[HN Gopher] Full text search over Postgres: Elasticsearch vs. al...
       ___________________________________________________________________
        
       Full text search over Postgres: Elasticsearch vs. alternatives
        
       Author : philippemnoel
       Score  : 120 points
       Date   : 2024-08-06 17:48 UTC (5 hours ago)
        
 (HTM) web link (blog.paradedb.com)
 (TXT) w3m dump (blog.paradedb.com)
        
       | ashconnor wrote:
       | Facets are possible in Postgres but it looks complex:
       | 
       | https://web.archive.org/web/20200815141031/https://roamanaly...
       | 
       | pg_search [0] not to be confused with the ruby gem of the same
       | name [1]:
       | 
       | [0] -
       | https://github.com/paradedb/paradedb/tree/dev/pg_search#over...
       | 
       | [1] - https://github.com/Casecommons/pg_search
        
         | simonw wrote:
         | I implemented faceted search on my own blog entirely on top of
         | PostgreSQL. It works well, but that's because my blog has only
         | 11,348 documents total.
         | 
         | Notes on how I built that here:
         | https://simonwillison.net/2017/Oct/5/django-postgresql-facet...
        
         | bdzr wrote:
         | Faceting over even small result sets and producing the relevant
         | counts is really hard for postgres, and caching tends to be
         | impossible due to the combinatorics of the problem. There's
         | some discussion around supporting better indexing options here
         | that is relevant: https://www.postgresql.org/message-
         | id/CAJqPDh9o%3DoxRP%3DxZh.... Practically,
         | https://github.com/cybertec-postgresql/pgfaceting is the best
         | bet for people who must use postgres even though it still uses
         | a manual maintenance step.
        
       | radpanda wrote:
       | > Because Elasticsearch is not a reliable data store,
       | organizations that use Postgres typically extract, transform, and
       | load (ETL) data from Postgres to Elasticsearch
       | 
       | I'll admit haven't kept up with this but is it still the case
       | that Elasticsearch is "not a reliable data store"?
       | 
       | I remember there used to be a line in the Elasticsearch docs
       | saying that Elasticseach shouldn't be your primary data store or
       | something to that effect.
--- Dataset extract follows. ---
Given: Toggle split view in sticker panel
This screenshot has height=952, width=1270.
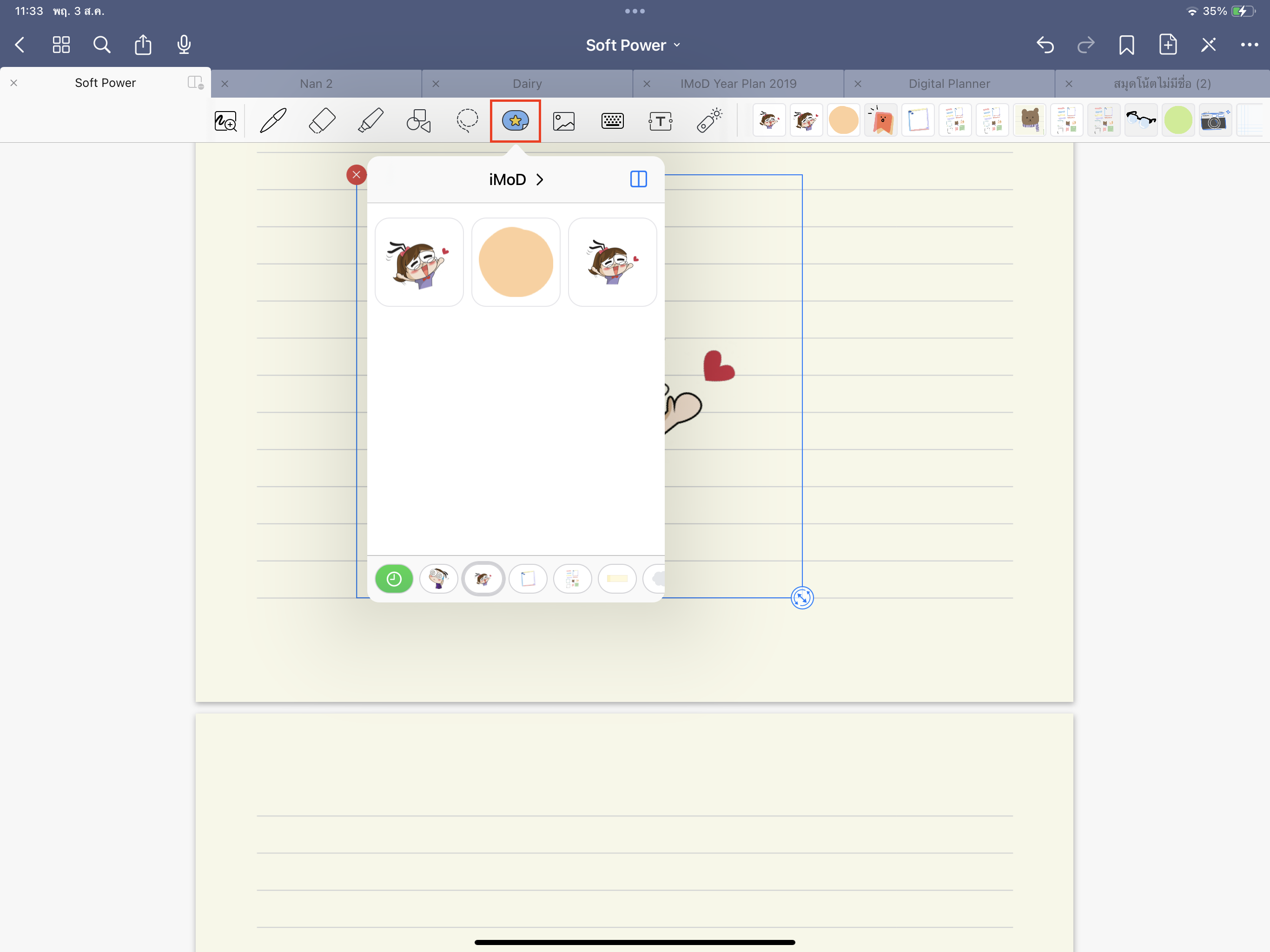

At some point they removed that
       | verbiage, seemingly indicating more confidence in their
       | reliability but I still hear people sticking with the previous
       | guidance.
        
         | wordofx wrote:
         | ES is just unreliable. Can be running smoothly for a year and
         | boom it falls over and you're left scratching your head.
        
           | cyberes wrote:
           | That exact scenario just happened to me a few days ago.
        
             | agumonkey wrote:
             | What would you consider as replacement
        
               | alexpeng wrote:
               | SingleStore is pretty good at ES use cases. Low latency,
               | scalability, real time ingest, full text search +
               | millisecond query times.
        
             | whartung wrote:
             | How did you fix it? What happened?
        
         | fizx wrote:
         | It got a lot better in the ~7 series IIRC when they added
         | checksums to the on-disk files. I don't know if you still have
         | to recover corruptions by hand, or whether the correct file
         | gets copied in from a replica.
         | 
         | The replication protocols and leader election were IMO not
         | battle-hardened or likely to pass Aphyr-style testing. It was
         | pretty easy to get into a state where the source of truth was
         | unclear.
         | 
         | Source: Ran an Elasticsearch hosting company in the 2010's. A
         | little out of the loop, but not sure much has changed.
        
         | willio58 wrote:
         | I'm not sure what the author was referring to, but in our stack
         | ES is the only non-serverless tech we have to work with. I know
         | there's a lot of hate in HN around serverless for many reasons
         | but for us for several years, we've been able to scale without
         | any worry of our systems being affected performance-wise (I
         | know this won't last forever).
         | 
         | ES is not this way, we have to manage our nodes ourselves and
         | figure out "that one node is failing, why?" type questions. I
         | hear they're working on a serverless version, but honestly, I
         | think we will be leaving ES before that happens.
        
           | maxxxxxx wrote:
           | Elastic's serverless offering went GA recently:
           | https://www.elastic.co/elasticsearch/serverless
        
           | jrochkind1 wrote:
           | What are you considering replacing it with for full-text
           | search?
        
         | amai wrote:
         | Just read the article: ,,Elasticsearch's lack of ACID
         | transactions and MVCC can lead to data inconsistencies and
         | loss, while its lack of relational properties and real-time
         | consistency makes many database queries challenging."
        
       | simonw wrote:
       | The BM25 thing is actually a really big deal.
       | 
       | BM25 is similar to TF/IDF. In both cases, the key idea is to
       | consider statistics of the overall corpus as part of relevance
       | calculations. If the user searches for "charities in new orleans"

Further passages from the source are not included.